Vigil offers opportunities for healing, rememberance of FedEx shooting victims

Keywords Crime / FedEx

More than 200 people, including local, state and federal officials, gathered Saturday evening to mourn the eight victims of Thursday’s mass shooting at a FedEx facility on the city’s west side.

The gathering, held at Krannert Park, was the first opportunity for many employees to see one another since the shooting occurred late Thursday night.

The hour-long event included remarks from city leaders like Mayor Joe Hogsett and City-County Council President Vop Osili, Indianapolis Metropolitan Police Department Chief Randal Taylor and Rep. Andre Carson, whose district includes much of the city.

The vigil came about 43 hours after police say former employee Brandon Hole opened fire in the parking lot at the FedEx Ground center at 8951 Mirabel Road and then inside the building, killing eight before turning the gun on himself. The facility has been closed since the shooting.

Erica Carrico, who has worked at the facility for 10 years and finished her shift shortly before the shooting began, said she attended the vigil to mourn the loss of her coworkers. She said she knew one of the eight victims, 74-year-old John Weisert.

“It’s strange. It’s like everybody’s a little off,” Carrico said of the atmosphere at the vigil. “A lot of us are traumatized right now.”

Carrio said Weisert went by his middle name, Steve, with his coworkers.

“He was the sweetest man you could ever know,” she said. “He gave everybody their own nickname, and he remembered all of them.”

The vigil included opportunities for families and friends of victims to mourn together and to remember their loved ones, and included speeches from several local officials. Comfort dogs from the Chicago-based Lutheran Church Charities crisis response group were also on-site, along with wooden hearts for vigil participants to sign. The hearts will be given to the families of the victims.

Vicky South, another FedEx employee, said she knew five of the victims. She said having the opportunity to mourn with coworkers will likely help her with the grieving process.

“It felt good to see the ones here—very comforting,” she said. “To know they’re okay. It’s comforting to be all together and to support each other during this.”

She also said she was thankful for the words shared by local officials and to see up close how they’re being affected by the shooting.

“It was a little uplifting to hear … because I was very sad and upset before I came here,” said South, who added she doesn’t know how she’ll react when she returns to the building for the first time.

“I won’t know until I pull into that parking lot. And to be honest, I’m liable to turn around and drive right back out. I don’t know.” She said.

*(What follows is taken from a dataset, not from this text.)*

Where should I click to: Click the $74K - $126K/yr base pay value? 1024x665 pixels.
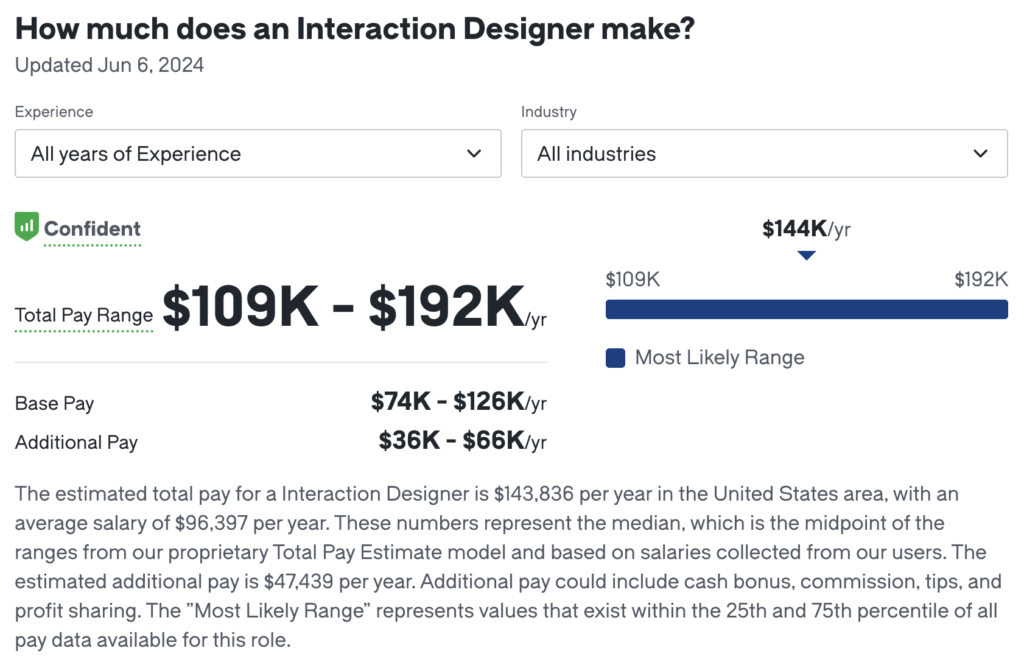tap(458, 402)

IMPD’s Taylor shared with those gathered how challenging the last few days have been for him personally, calling the situation one of the toughest of his three-decade law enforcement career.

He later told IBJ that when he got home from speaking with families of the victims he and his wife took time to mourn.

“When you’re dealing with eight families, one coming in after another, to get the official bad news, it was tough, it was very tough,” he said. “And you have to be strong in that situation.

“But when I got home, I had to let it go. It’s one thing to vent to other officers, and that’s helpful. My wife and I had some time, when I got home to her, where we just cried.”

Another vigil is planned for Sunday at 7 p.m. on the steps of Beech Grove City Hall at 802 Main Street.